To me, the God issue is a question of experience. For example, I want people I love not to die; I want friendships that are not betrayed; I want justice—desires that seem to make no sense, that appear in fact to be irrational…. There is, I admit, a certain uselessness to this, in terms of the fact that nothing in the world seems to correspond with or answer these desires. All that I ask of myself, and I think it is reasonable to ask everybody else, is to be faithful to that experience and to explore the implications of it. And if something is found that explains it, so that the question disappears, then fine, that’s the answer, and that’s that.

— Msgr. Lorenzo Albacete, from discussion panel “Faith & Science” from World Science Festival, 2008  <link>

Your life is shaped by the end you live for. You are made in the image of what you desire.

— Thomas Merton  <link>

It is a queer and fantastic world. Why can’t people have what they want? The things were all there to content everybody; yet everybody has got the wrong thing. Perhaps you can make head or tail of it; it is beyond me.

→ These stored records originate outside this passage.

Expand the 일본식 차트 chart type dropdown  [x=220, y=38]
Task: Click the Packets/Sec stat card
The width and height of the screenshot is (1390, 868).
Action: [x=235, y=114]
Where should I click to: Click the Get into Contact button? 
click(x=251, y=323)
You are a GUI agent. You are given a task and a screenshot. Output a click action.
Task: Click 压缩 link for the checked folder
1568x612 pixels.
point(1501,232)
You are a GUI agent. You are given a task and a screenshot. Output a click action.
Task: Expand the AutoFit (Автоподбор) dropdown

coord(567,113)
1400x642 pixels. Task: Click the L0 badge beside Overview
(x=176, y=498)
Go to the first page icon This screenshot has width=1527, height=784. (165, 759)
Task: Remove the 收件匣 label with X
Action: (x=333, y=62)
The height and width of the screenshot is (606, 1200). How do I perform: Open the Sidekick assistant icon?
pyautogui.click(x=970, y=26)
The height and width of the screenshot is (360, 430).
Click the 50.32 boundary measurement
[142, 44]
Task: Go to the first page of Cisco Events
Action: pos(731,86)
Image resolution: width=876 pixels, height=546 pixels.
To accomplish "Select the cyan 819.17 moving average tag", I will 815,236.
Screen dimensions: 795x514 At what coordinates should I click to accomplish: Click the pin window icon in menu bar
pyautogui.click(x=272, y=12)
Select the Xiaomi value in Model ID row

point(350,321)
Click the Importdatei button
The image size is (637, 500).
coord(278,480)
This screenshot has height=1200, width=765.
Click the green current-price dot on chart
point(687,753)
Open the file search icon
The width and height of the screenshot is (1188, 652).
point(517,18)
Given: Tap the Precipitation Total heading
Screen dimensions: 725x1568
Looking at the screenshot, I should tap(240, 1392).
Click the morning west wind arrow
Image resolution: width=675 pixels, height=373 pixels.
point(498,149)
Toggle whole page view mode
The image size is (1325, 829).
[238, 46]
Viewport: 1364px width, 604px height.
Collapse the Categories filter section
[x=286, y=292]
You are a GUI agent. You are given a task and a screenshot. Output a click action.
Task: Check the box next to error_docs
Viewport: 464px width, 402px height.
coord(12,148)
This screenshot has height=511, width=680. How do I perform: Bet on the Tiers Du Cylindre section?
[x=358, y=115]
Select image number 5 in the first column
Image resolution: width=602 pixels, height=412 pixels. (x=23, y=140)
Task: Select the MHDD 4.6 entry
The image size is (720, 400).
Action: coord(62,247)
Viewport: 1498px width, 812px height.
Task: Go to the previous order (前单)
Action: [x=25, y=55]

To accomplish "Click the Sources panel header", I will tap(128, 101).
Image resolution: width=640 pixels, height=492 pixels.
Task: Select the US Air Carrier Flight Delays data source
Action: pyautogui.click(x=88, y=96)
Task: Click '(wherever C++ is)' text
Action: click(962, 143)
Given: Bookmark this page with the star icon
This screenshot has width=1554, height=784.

— Ford Madox Ford, The Good Soldier  <link>

The desire that something be true, rather than the desire for truth itself, may well be the root of all evil. It is certainly the origin of all ideology, and ideology was the source of much of the evil in the past century.

— Ben Wiker  <link>

Let your desire be the vision of God, your fear the loss of Him, your sorrow His absence, and your joy in that which may take you to Him, and your life shall be in great peace.

— St. Teresa of Avila  <link>

Most men, when at last they see their desire
Fall to repentance—all have that chance.

— Charles Williams, Judgment at Chelmsford  <link>

We Don’t Know What It Is That We Want

It is very strange that we don’t know what it is that we want. Then why do we think there is anything we want? Because we want it. Why do we think we want it? Because we are unhappy.

Oh, you say that is only because we are poor or stupid or oppressed. No. It is preciously when we are rich and smart and free that we feel this desire the most. It is preciously these peak experiences, those highest moments in your life that you feel most clearly and poignantly the desire for something more. This lovers’ quarrel with the world. This happens not among the poor but among the rich, not among the uneducated but among the educated, not among the insensitive but among the sensitive.

When you see the most remarkable natural beauty or find the most complete human love or reconciliation, it is then when it looks most like a pointing finger, a prophet, an icon from heaven, a suggestion that there is something more. The perfume that you thought was its own end, when you get close to it, seems like the perfume from a beautiful woman who is unattainable, a goddess.

Maybe it is much clearer if you put it negatively. Nothing in this world is totally satisfactory. We are discontent the more self-aware we are.

— Peter Kreeft, from lecture on “Desire” (The innate hunger for total joy)  <link>

Persistent Longing

Your persistent longing is your persistent voice. But when love grows cold, the heart grows silent. Burning love is the outcry of the heart! If you are filled with longing all the time, you will keep crying out, and if your love perseveres, your cry will be heard without fail.

— St. Augustine  <link>

This craving to be otherwise, to be elsewhere, permeates the body, feelings, perceptions, will—consciousness itself. It is like the background radiation from the big bang of birth, the aftershock of having erupted into existence.